Good enough at what, for who or what? All of it.
Dad. Husband. Worker. Role model. Single and unashamed. Physiquer–because we all know the dad bod thing is a lie that some sweet wife made up to make her unfit husband feel less bad. God bless that woman.
This question of sufficiency is inescapable. Undoubtedly it’s there for women as well, but my expertise is in being a man. Feeling the doubts and insufficiencies and insecurities.
For some it leads to posturing; for others, it’s retreating. Many lean in and try to get better, be better, do better. But even when confident that I am hidden with Christ and acceptable to the Father, lingering still is that tug on my coattail–You’re not. You can’t. You won’t.
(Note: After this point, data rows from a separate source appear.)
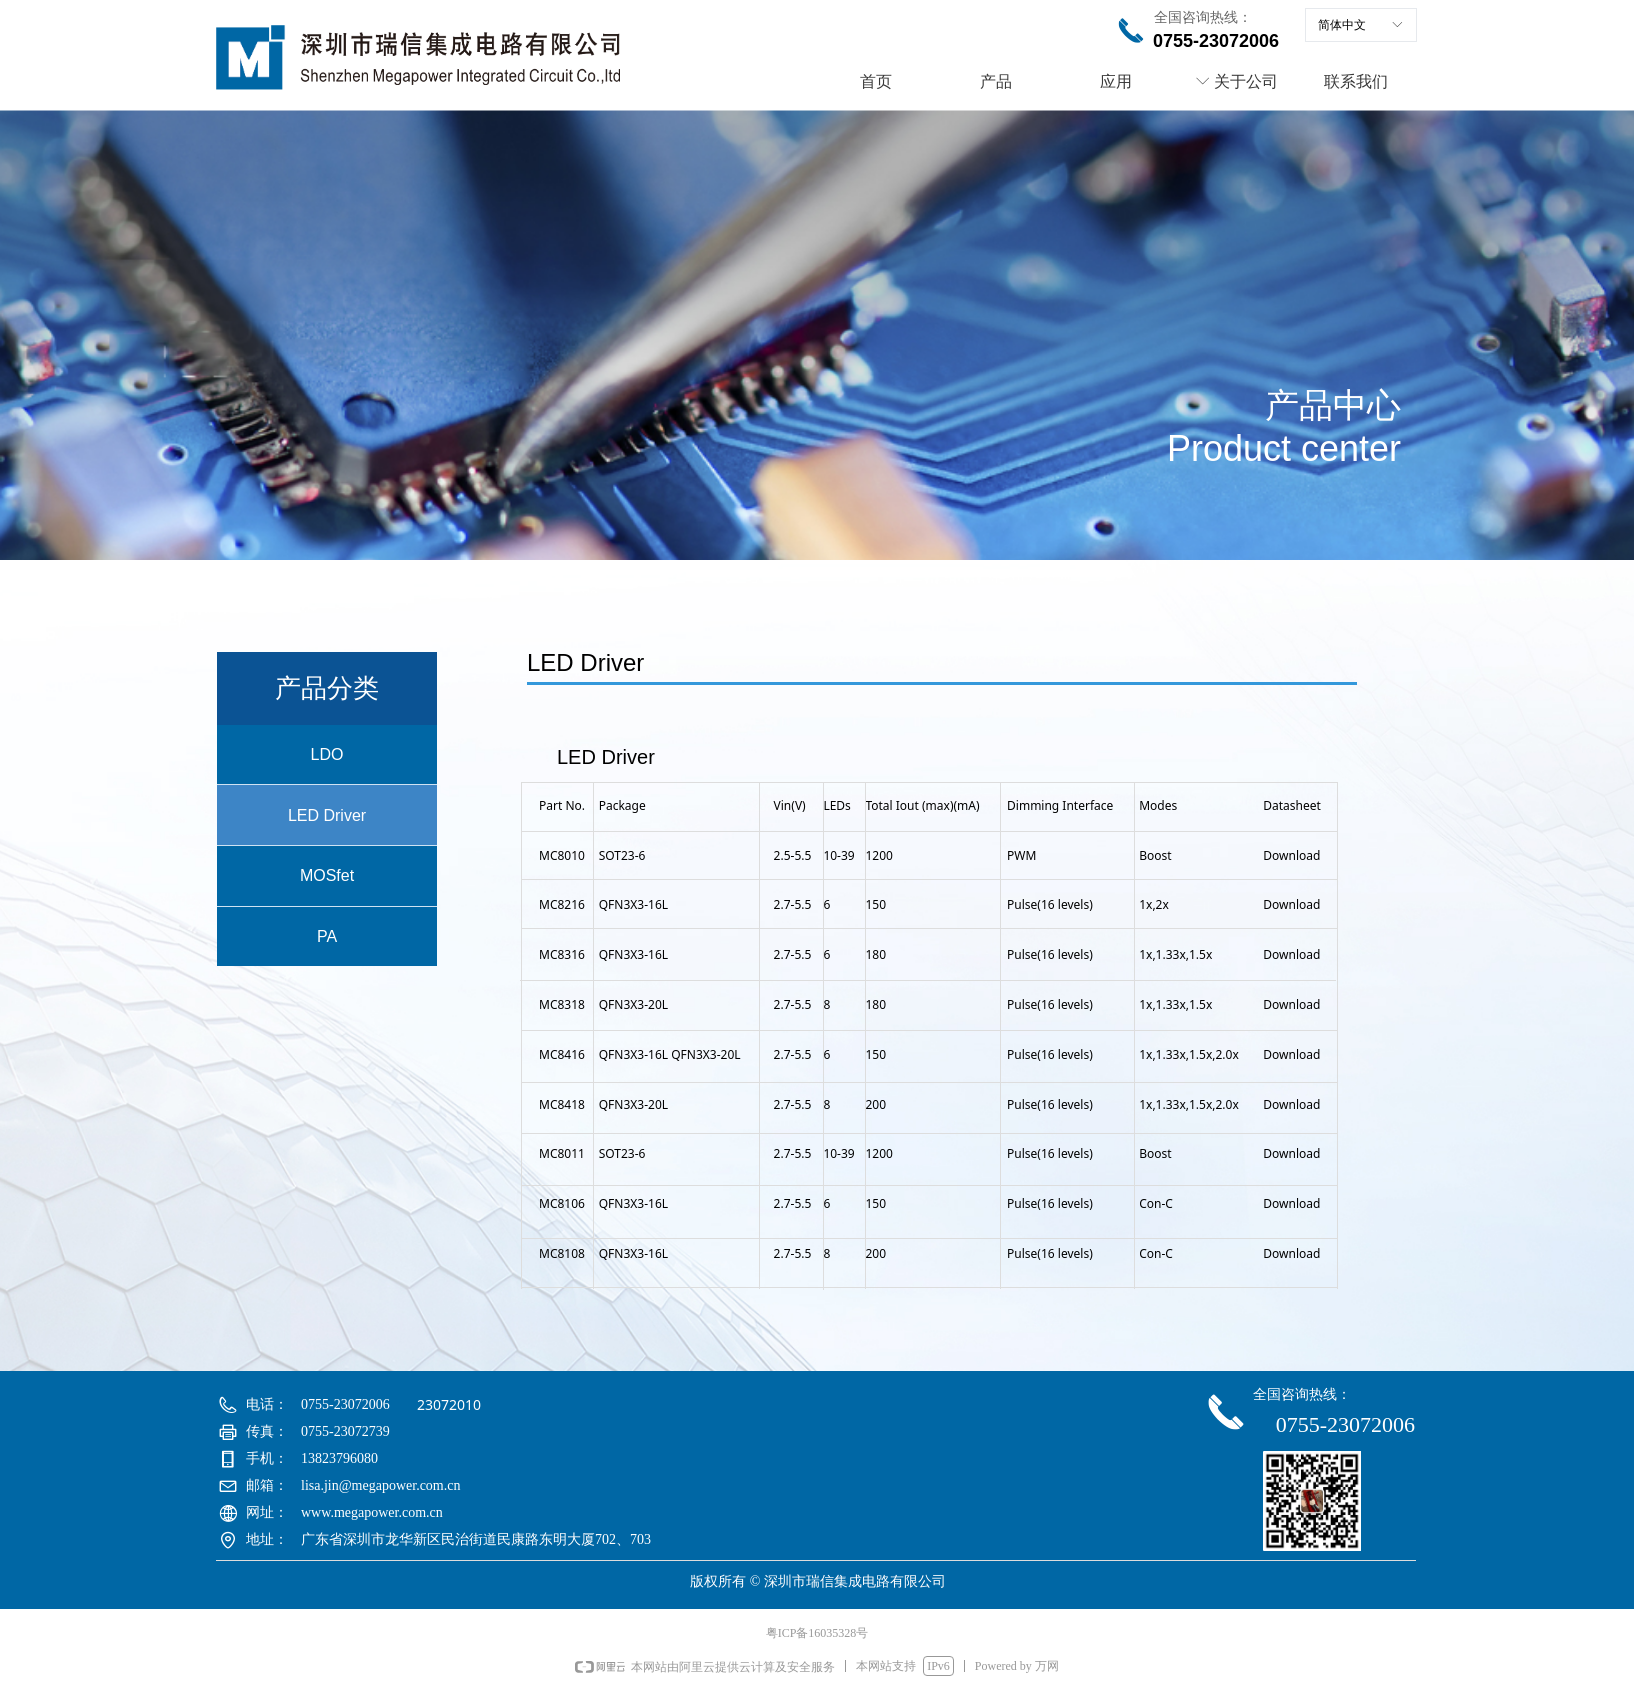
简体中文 (1342, 25)
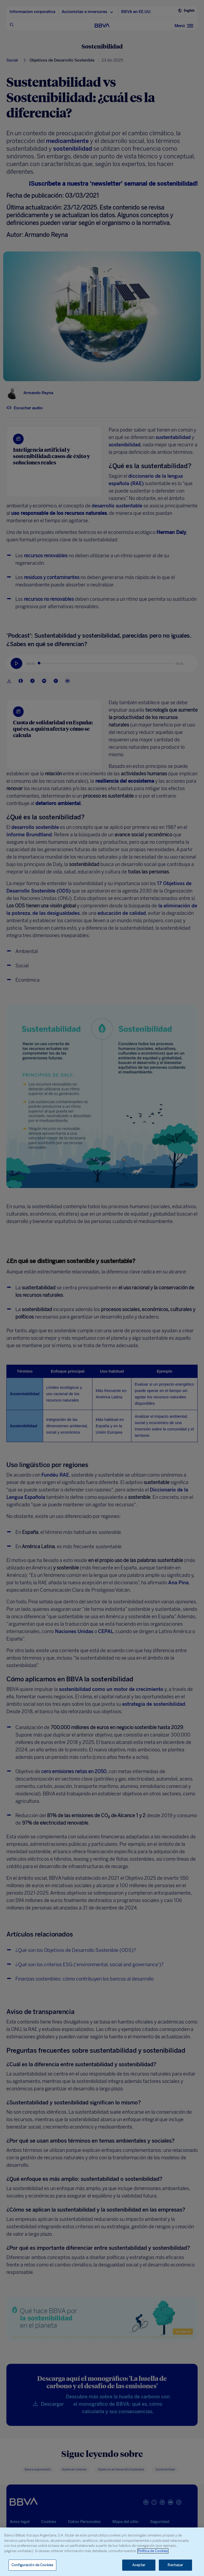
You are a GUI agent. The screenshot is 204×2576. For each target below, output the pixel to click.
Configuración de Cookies (32, 2565)
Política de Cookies (153, 2551)
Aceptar (138, 2565)
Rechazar (175, 2565)
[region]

Learning to quiet the voice and imprison the thoughts has been one of the toughest lessons yet. It makes sense that the voices grow in proportion to the level of responsibility one has.
As we seek to show compassion and grace to one another, don’t forget yourself.
Brennan Manning writes of this tension:
They [disciples of Jesus] are fed up with themselves, sick of their own mediocrity, disgusted by their own inconsistency, bored by their own monotony. They would never judge any other of God’s children with the savage self-condemnation with which they crush themselves.The Relentless Tenderness of Jesus, 152
Manning speaks of Jesus followers plagued by self-hatred, not just in religious matters, but across all slants of life. The word for my brothers is this: Only “to the extent that we allow the compassion of the Lord to invade our hearts” are we freed from “that self-hatred that we are now even ashamed of.”
Open the gate, dear son, that the Lord’s compassion might storm and captivate your soul. His energy is your energy. His sufficiency is your sufficiency.